"Accès direct à la plage"- Jean-Philippe Blondel
Encore un prêt de Philisine et une bonne pioche de plus avec cet auteur que je ne connaissais pas. Un grand merci à toi, ma p'tite Phili !
C'est amusant, mais j'avais un a priori sur ce livre. Pas négatif, mais sans doute à cause du titre, j'ai imaginé quelque chose de léger, une lecture toute fraîche, des rencontres amoureuses au bord de l'eau, des amours de vacances... J'ai pensé : "tiens Phili veut que je me détende "... Je me suis trompée. Ce livre n'a que les apparences de la légèreté. Il est grave et bien plus profond que son titre et sa couverture bleutée ne le laissent supposer.

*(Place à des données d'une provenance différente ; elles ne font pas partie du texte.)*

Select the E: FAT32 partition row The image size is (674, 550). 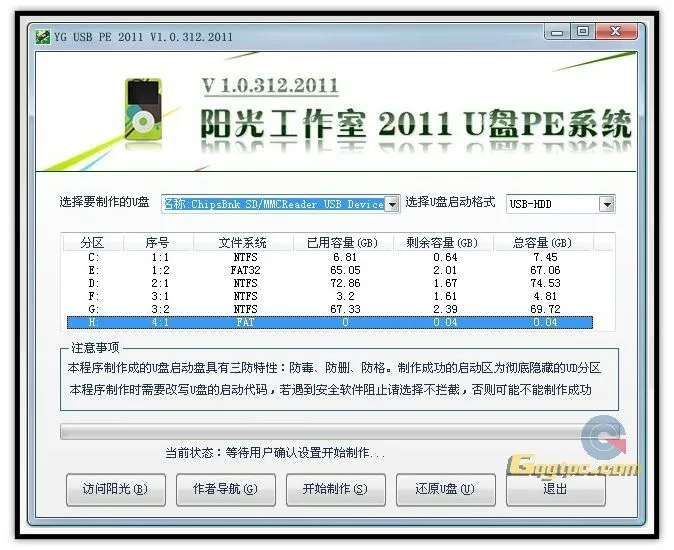[328, 270]
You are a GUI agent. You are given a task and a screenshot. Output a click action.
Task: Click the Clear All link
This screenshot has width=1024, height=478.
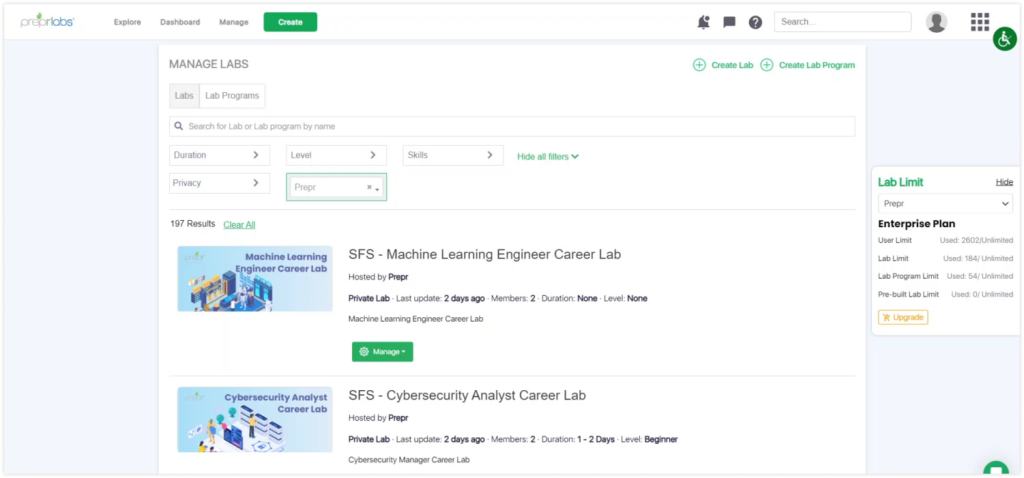tap(239, 225)
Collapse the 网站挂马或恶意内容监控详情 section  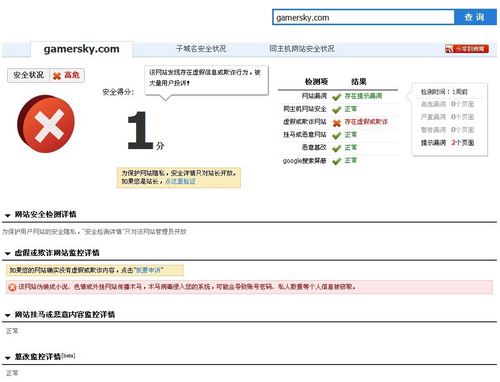[x=8, y=315]
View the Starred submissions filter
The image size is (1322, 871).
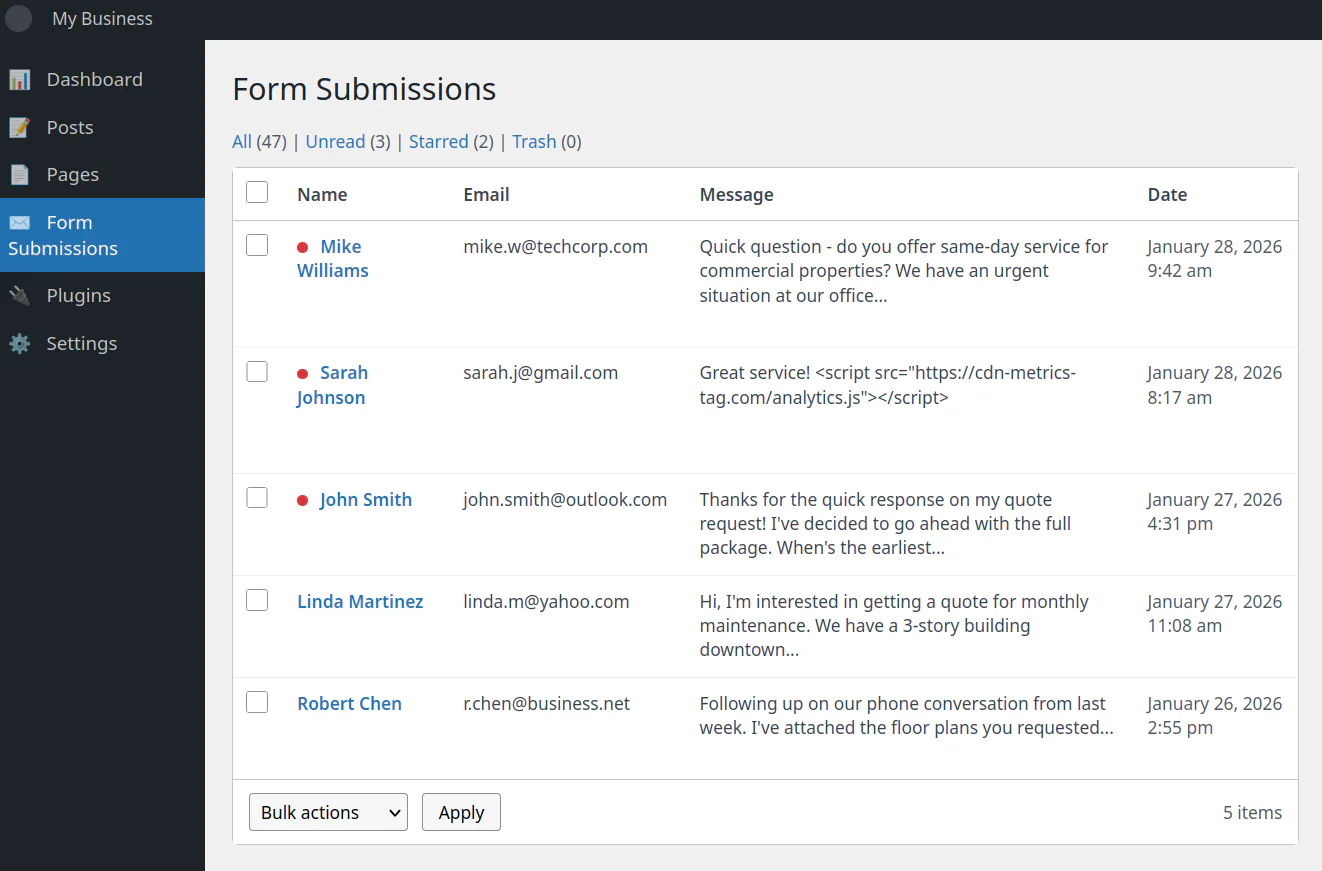pos(438,141)
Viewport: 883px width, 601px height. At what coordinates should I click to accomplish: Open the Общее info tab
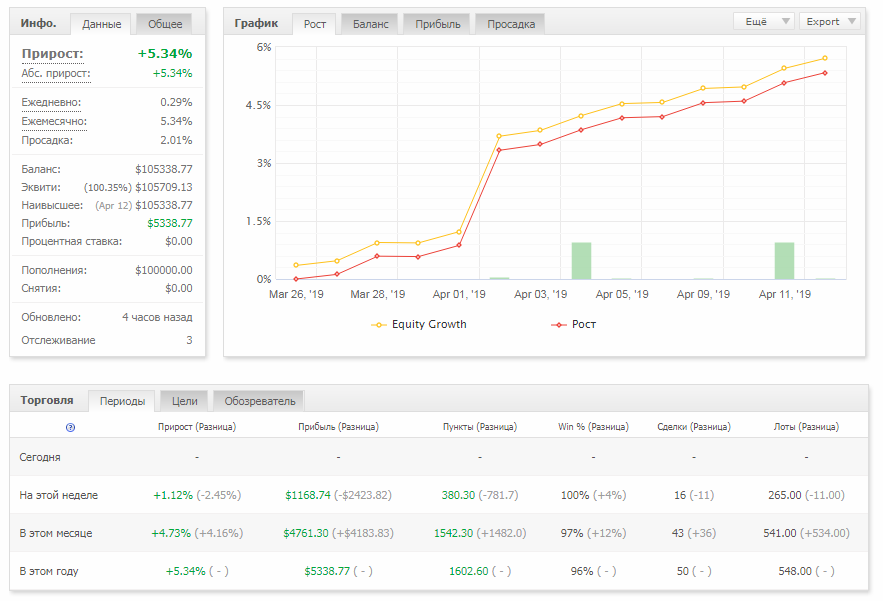165,24
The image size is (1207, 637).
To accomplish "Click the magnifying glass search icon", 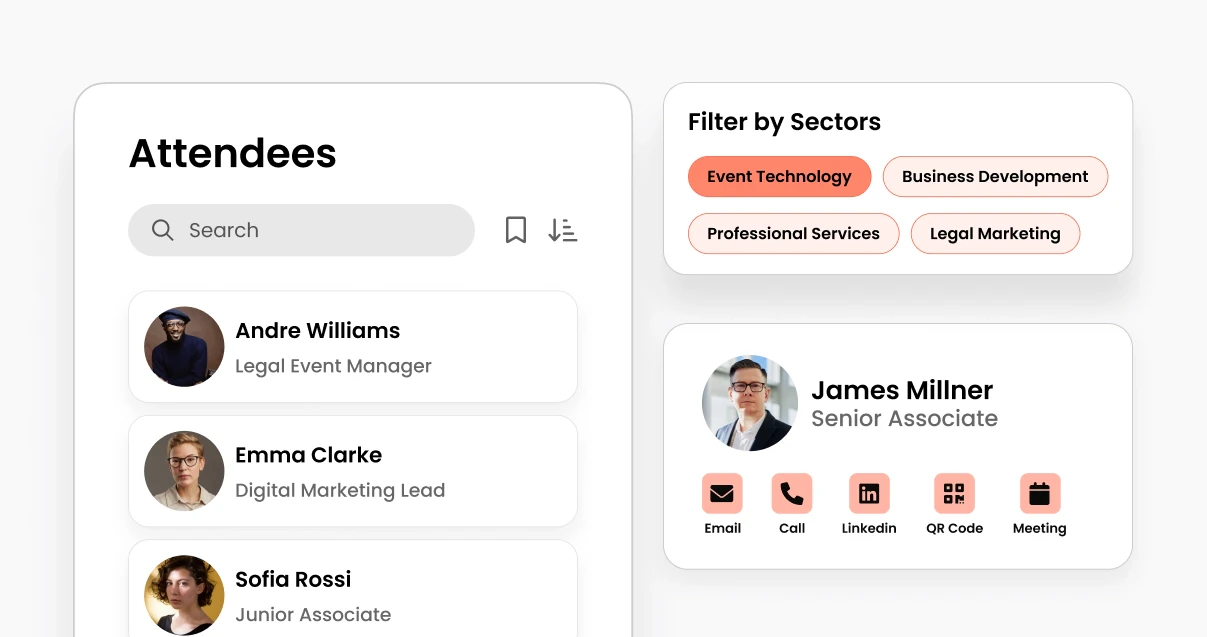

Des rencontres, le roman en est truffé. Des couples, des familles, des amants, des enfants qui deviendront des adultes, dont les destins se croisent à différentes époques, au travers d'évènements parfois dramatiques, de 1972 à 2002, en divers lieux, tous proches de la mer : Capbreton, Arromanches, Hyeres, Perros-Guirec... Chaque titre de chapitre porte le nom d'un personnage et il m'a fallu un peu de temps pour établir des liens entre eux, pas évidents de prime abord. Afin d'être sûre de tout comprendre, de ne pas laisser échapper des éléments de l'intrigue (des intrigues !) que je sentais se profiler au fil des pages, je suis retournée en arrière plusieurs fois pour relire certains chapitres. Je n'ai pas regretté ce petit effort, car incontestablement ce livre le mérite. La construction est d'une grande originalité, non seulement grâce au chapitrage, aux croisements que l'on découvre tout au long de la lecture, mais aussi par l'insertion de documents à la fin ( lettres, articles de journaux) qui m'ont confirmé que j'avais tout bien compris (ouf !) .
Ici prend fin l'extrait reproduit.